As children grow up different stresses happen. As such to date if he is neuro divergent but has been able to cope and bottle stuff up. (Look up Coke bottle effect).

Clearly I don’t know your son or your relationship with him or pressures he’s under at school or otherwise but my thoughts are;

Whilst labelling sounds bad it has many positives - help your son understand that he is different and why he feels like he does
- help identify what might need to change to help him be less anxious
- help you with ideas for the above
- get him extra support at school or indeed educating out of school if he’s unable to go, get the school to make reasonable adjustment for him
- for some with adhd, medication can help but not all
- help others understand how to interact with him

It’s a battle though as Camhs and other support is grossly under funded.

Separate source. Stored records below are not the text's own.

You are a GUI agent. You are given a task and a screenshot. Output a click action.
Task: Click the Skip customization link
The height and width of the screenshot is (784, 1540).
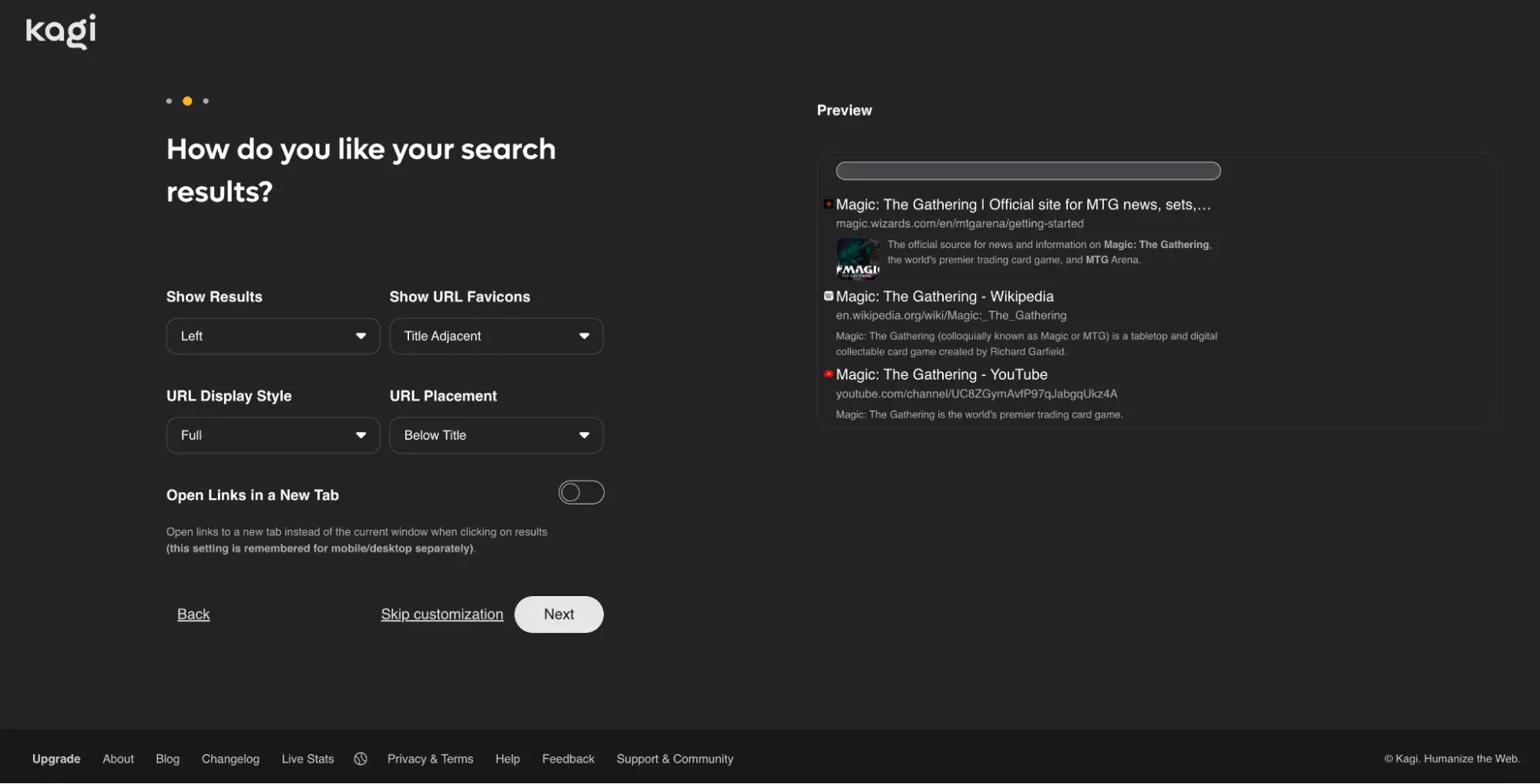point(441,615)
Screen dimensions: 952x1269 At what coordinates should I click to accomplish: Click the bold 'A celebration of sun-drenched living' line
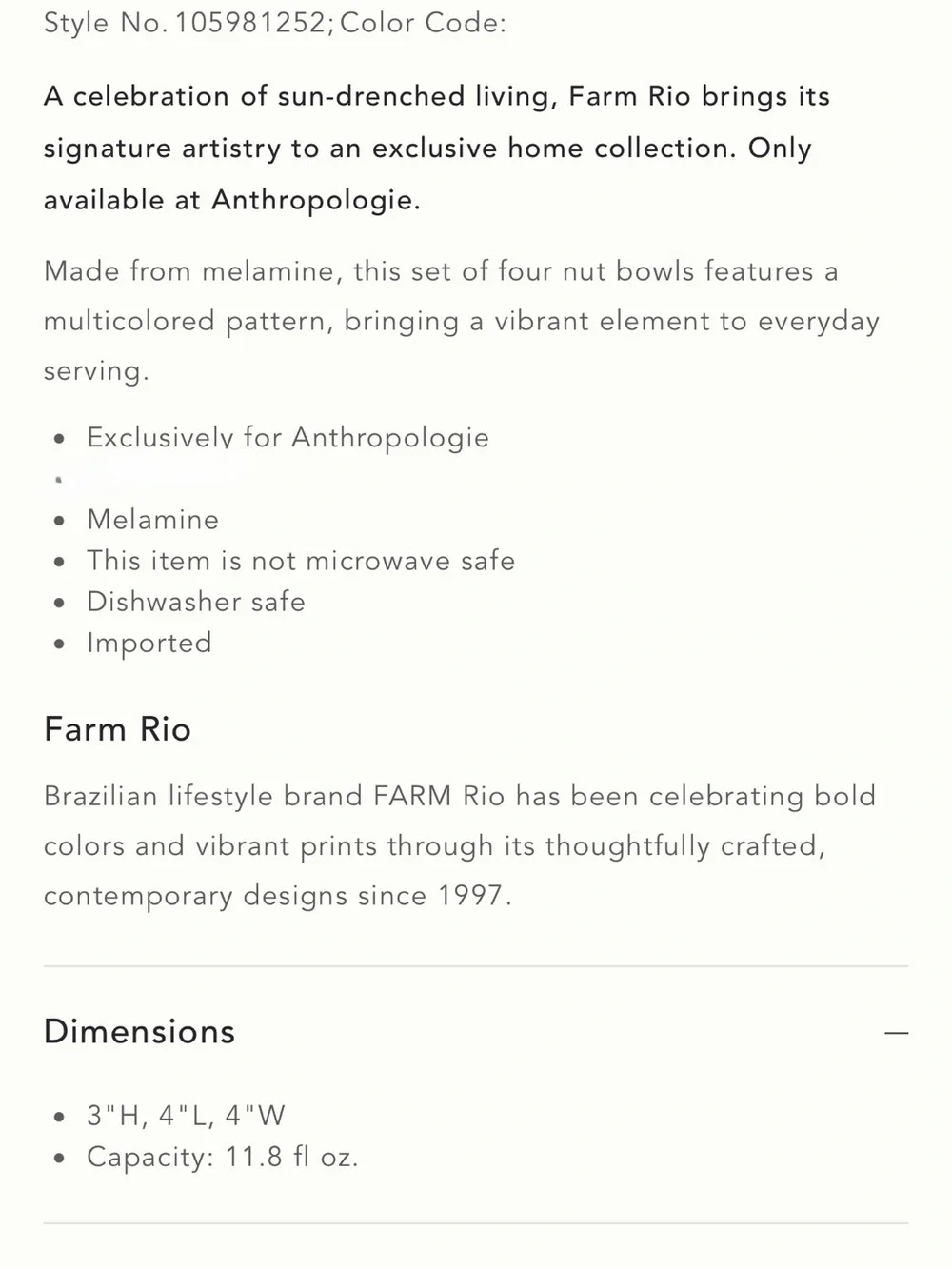[437, 97]
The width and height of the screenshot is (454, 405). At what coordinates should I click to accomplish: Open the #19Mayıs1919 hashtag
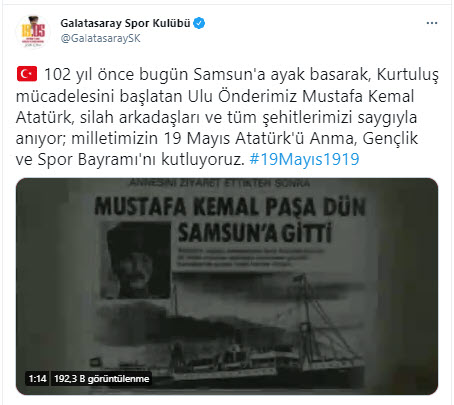coord(304,159)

I don’t know what your relationship is but I’d suggest making sure that it is really positive and home is a safe space. Try and see things from his point of view and let him know you are on his side/fighting his corner. Another suggestion on this front is pick your battles - some stuff will be non negotiable but others you might nag on, you could let go - e.g. is a messy room that bad in the bigger picture.

Does he get enough exercise - hard, but regular movement break, strenuous exercises, can help both those neuro typical and divergent but particularly the latter.

Sounds though that getting an assessment is something I would be considering very seriously. Talk to the school and doctor/cams, set out the traits he displays and why you think this might be asd/adhd and ask them to help.

Even without diagnosis, you could get an adhd / asd book and try some of the tips/strategies in there and see if you get any traction.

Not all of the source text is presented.